• About this task:
Without including any pictures, write out all the entries exactly.

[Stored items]
──────────────────────────────

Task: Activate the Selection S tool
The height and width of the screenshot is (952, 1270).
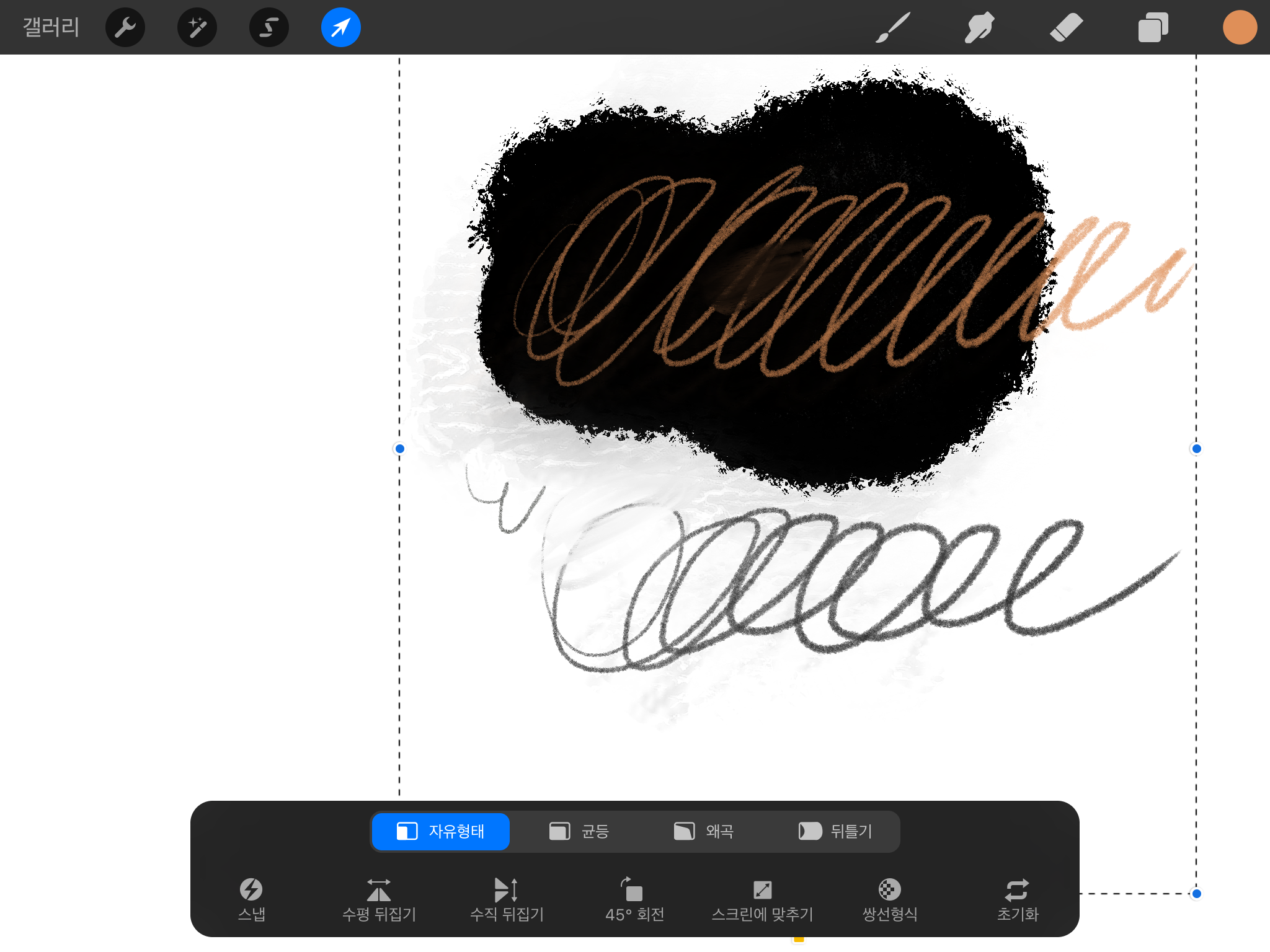Action: [x=269, y=27]
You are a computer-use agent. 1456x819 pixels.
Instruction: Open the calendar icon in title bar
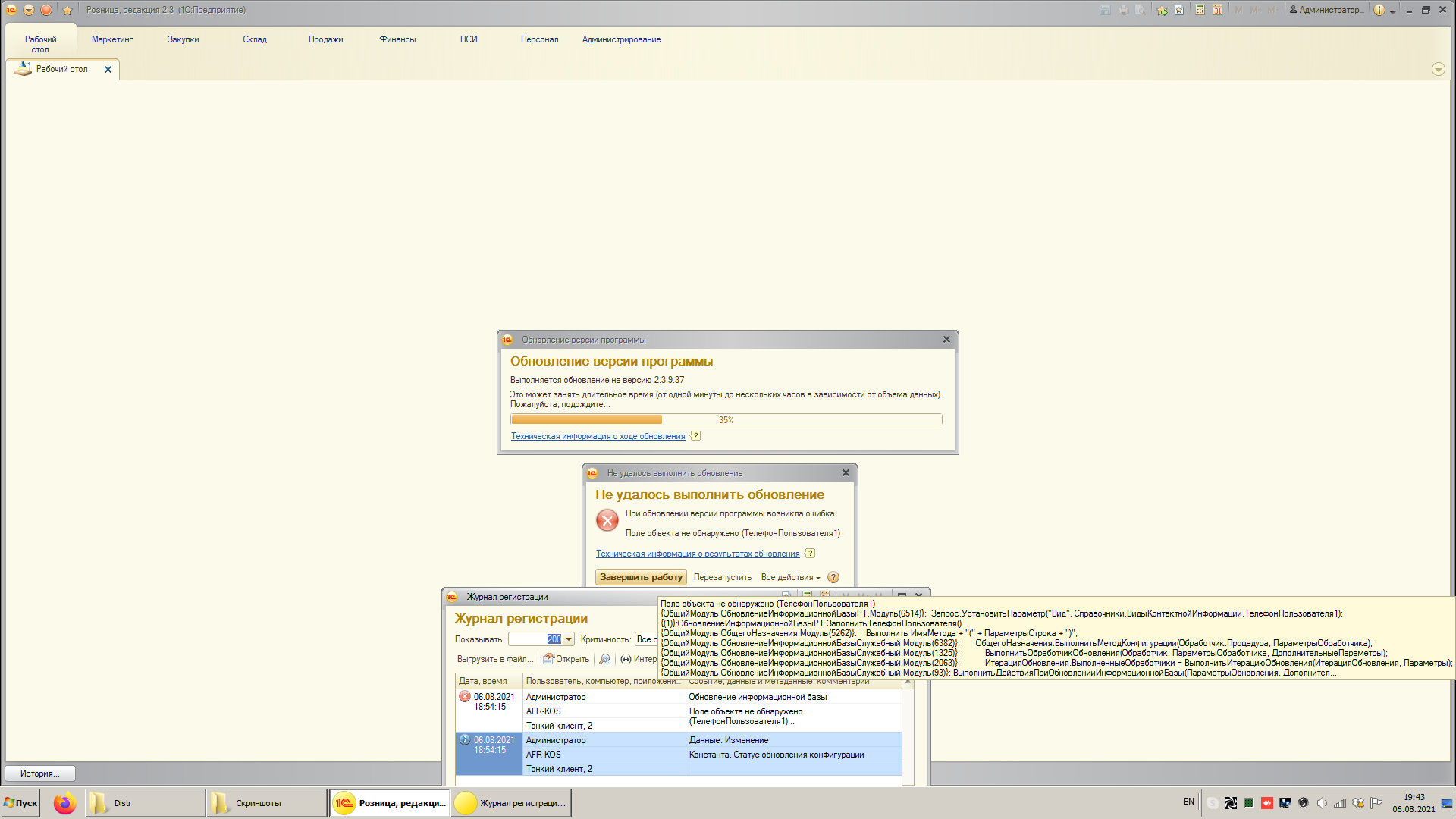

──────────────────────────────

• Solution for this task:
Task: Activate the Selection S tool
The height and width of the screenshot is (952, 1270).
Action: [x=269, y=27]
You are a computer-use agent. 1456x819 pixels.
Instruction: Open the calendar icon in title bar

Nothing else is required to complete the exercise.